Bret brought winds, heavy rain and swells of up to 15 feet (4.5 meters) to islands in the eastern Caribbean that had shut down to prepare for potential landslides and flooding with its arrival late Thursday. Officials in the French Caribbean island of Martinique said that they found four people who were aboard a lifeboat after their catamaran sank during the storm and that they were hospitalized.
Power outages were reported in St. Lucia and St. Vincent and the Grenadines, with at least 130 people seeking protection in government shelters as the storm washed away one home and caused severe damage to several others, according to officials.
Ralph Gonsalves, prime minister for St. Vincent and the Grenadines, told NBC Radio, a local station, on Friday that officials were still assessing the damage and helping those in need.
“We will respond, as always, with speed,” he said.

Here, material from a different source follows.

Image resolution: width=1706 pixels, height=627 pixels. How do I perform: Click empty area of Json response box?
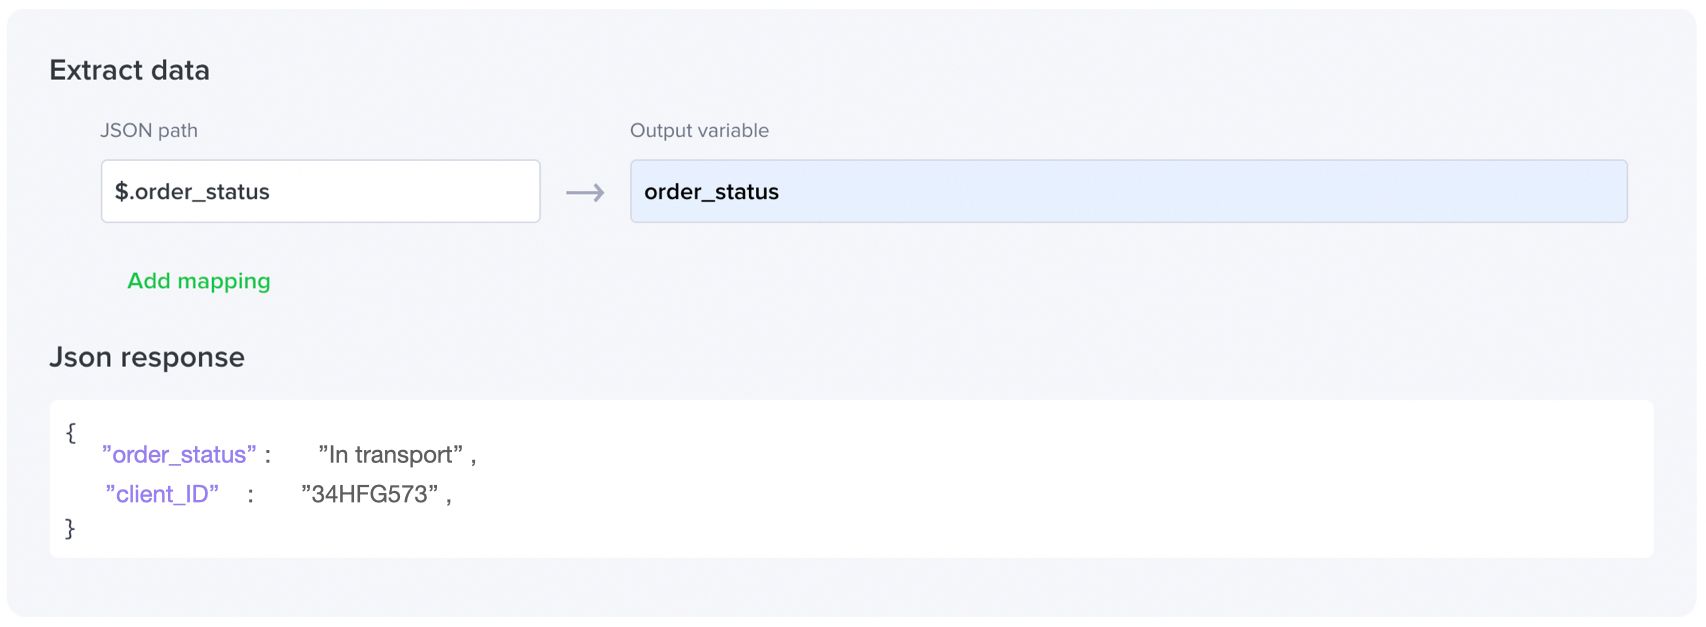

Authorities in Barbados said they received more than a dozen reports of damage across the island, according to the Caribbean Disaster Emergency Management Agency.
Bret was moving through the central Caribbean on Friday night, passing to the north of Aruba, Bonaire and Curaco. Forecasters said it was expected to dissipate Saturday night.
Late Friday, Bret's center was about 75 miles (120 kilometers) northeast of Curacao and moving west into open waters at 18 mph (30 kph). Its maximum sustained winds were 50 mph (85 kph).
Cindy's maximum sustained winds were also around 50 mph (85 kph) late Friday. The storm was centered about 735 miles (1,185 kilometers) east of the Lesser Antilles.
The National Oceanic and Atmospheric Administration has forecast 12 to 17 named storms for this year’s hurricane season. It said between five and nine of those storms could become hurricanes, including up to four major hurricanes of Category 3 or higher.